■ **GIVEN INFORMATION**
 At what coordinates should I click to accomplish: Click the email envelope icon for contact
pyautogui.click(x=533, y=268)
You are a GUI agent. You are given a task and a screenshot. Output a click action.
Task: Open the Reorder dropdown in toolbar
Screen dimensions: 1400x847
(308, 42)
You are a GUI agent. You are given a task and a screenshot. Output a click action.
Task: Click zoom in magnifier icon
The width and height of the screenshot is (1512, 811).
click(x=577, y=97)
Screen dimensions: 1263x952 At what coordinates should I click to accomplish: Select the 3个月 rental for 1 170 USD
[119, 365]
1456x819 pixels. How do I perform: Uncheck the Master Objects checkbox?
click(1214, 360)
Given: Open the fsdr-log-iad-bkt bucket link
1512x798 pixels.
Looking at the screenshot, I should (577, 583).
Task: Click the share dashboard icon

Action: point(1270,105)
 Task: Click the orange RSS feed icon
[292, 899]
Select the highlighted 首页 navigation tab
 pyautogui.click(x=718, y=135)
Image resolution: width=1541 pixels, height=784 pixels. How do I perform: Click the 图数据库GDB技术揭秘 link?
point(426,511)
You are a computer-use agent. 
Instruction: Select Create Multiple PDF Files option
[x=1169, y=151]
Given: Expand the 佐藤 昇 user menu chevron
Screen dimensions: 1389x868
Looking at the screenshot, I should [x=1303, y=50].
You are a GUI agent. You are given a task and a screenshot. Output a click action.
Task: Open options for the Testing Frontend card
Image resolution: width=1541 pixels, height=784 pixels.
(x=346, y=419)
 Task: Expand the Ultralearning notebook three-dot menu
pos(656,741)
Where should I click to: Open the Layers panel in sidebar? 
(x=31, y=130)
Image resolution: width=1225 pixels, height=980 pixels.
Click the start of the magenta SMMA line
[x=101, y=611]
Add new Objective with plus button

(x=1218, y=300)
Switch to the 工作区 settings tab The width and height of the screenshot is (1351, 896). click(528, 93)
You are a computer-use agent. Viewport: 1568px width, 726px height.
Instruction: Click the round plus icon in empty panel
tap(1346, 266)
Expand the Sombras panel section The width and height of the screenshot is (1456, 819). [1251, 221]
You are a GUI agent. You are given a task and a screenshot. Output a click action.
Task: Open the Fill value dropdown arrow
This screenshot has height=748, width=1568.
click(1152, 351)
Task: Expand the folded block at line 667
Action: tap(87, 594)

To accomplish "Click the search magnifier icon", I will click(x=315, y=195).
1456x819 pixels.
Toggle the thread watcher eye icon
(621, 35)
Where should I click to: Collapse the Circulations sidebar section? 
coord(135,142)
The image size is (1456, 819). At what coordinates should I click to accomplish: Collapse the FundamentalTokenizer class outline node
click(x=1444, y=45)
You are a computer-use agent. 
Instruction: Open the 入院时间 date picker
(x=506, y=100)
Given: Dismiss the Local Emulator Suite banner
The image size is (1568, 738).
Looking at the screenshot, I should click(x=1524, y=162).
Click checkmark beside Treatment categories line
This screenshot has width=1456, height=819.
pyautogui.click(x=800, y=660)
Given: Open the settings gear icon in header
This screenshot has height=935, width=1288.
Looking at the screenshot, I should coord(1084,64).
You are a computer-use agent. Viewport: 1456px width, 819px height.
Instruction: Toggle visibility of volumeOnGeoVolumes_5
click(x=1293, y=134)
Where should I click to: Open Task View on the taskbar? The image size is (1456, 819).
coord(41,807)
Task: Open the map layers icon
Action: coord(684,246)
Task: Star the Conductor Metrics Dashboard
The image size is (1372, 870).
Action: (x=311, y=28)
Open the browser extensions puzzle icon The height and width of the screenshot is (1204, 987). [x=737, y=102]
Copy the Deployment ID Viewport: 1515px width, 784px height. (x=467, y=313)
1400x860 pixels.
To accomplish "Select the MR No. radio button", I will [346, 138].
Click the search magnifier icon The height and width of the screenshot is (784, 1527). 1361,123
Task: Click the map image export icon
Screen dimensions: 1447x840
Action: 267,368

■ **EXERCISE INSTRUCTIONS**
Report every line above that has the string "magnifier" in it.

■ **RESULT OF THIS TASK**
Task: Click zoom in magnifier icon
To accomplish "Click the search magnifier icon", I will click(x=315, y=195).
Click the search magnifier icon The height and width of the screenshot is (784, 1527). 1361,123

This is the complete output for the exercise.